### DETTAGLI DEL PROBLEMA
Ricopia tutte le righe seguenti, dalla prima all'ultima, senza cambiare nulla.

Righe elencate in un dataset:
○ ○ ○ ○ ○ ○ ○
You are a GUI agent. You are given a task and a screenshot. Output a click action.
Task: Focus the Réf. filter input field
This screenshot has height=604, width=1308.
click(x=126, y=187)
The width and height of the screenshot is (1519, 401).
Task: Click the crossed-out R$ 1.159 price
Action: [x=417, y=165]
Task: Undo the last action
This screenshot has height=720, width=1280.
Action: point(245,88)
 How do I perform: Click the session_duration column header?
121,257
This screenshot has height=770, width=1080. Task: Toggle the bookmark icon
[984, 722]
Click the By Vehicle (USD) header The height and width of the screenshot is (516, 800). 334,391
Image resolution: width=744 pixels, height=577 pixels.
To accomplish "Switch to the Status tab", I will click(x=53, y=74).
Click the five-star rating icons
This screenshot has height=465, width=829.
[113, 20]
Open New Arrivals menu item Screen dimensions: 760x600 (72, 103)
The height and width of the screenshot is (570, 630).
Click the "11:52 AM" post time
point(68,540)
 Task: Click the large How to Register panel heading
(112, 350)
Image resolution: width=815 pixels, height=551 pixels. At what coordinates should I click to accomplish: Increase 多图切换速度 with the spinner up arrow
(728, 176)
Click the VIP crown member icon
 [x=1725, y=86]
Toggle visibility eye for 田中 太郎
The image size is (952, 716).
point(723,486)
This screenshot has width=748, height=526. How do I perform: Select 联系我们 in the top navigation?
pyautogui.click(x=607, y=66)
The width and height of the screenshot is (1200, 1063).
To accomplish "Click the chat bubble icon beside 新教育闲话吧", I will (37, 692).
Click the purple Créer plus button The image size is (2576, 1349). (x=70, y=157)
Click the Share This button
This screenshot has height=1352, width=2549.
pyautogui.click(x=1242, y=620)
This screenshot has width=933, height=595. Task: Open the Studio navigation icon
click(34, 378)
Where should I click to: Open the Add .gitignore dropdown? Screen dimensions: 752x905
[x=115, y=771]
○ ○ ○ ○ ○ ○ ○
### RISPOSTA SCRITTA
You are a GUI agent. You are given a task and a screenshot. Output a click action.
Task: Focus the Réf. filter input field
This screenshot has height=604, width=1308.
click(x=126, y=187)
The width and height of the screenshot is (1519, 401).
Task: Click the crossed-out R$ 1.159 price
Action: [x=417, y=165]
Task: Undo the last action
This screenshot has height=720, width=1280.
Action: point(245,88)
 How do I perform: Click the session_duration column header?
121,257
This screenshot has height=770, width=1080. Task: Toggle the bookmark icon
[984, 722]
Click the By Vehicle (USD) header The height and width of the screenshot is (516, 800). 334,391
Image resolution: width=744 pixels, height=577 pixels.
To accomplish "Switch to the Status tab", I will click(x=53, y=74).
Click the five-star rating icons
This screenshot has height=465, width=829.
[113, 20]
Open New Arrivals menu item Screen dimensions: 760x600 (72, 103)
The height and width of the screenshot is (570, 630).
Click the "11:52 AM" post time
point(68,540)
 Task: Click the large How to Register panel heading
(112, 350)
Image resolution: width=815 pixels, height=551 pixels. At what coordinates should I click to accomplish: Increase 多图切换速度 with the spinner up arrow
(728, 176)
Click the VIP crown member icon
 [x=1725, y=86]
Toggle visibility eye for 田中 太郎
The image size is (952, 716).
point(723,486)
This screenshot has width=748, height=526. How do I perform: Select 联系我们 in the top navigation?
pyautogui.click(x=607, y=66)
The width and height of the screenshot is (1200, 1063).
To accomplish "Click the chat bubble icon beside 新教育闲话吧", I will (37, 692).
Click the purple Créer plus button The image size is (2576, 1349). (x=70, y=157)
Click the Share This button
This screenshot has height=1352, width=2549.
pyautogui.click(x=1242, y=620)
This screenshot has width=933, height=595. Task: Open the Studio navigation icon
click(34, 378)
Where should I click to: Open the Add .gitignore dropdown? Screen dimensions: 752x905
[x=115, y=771]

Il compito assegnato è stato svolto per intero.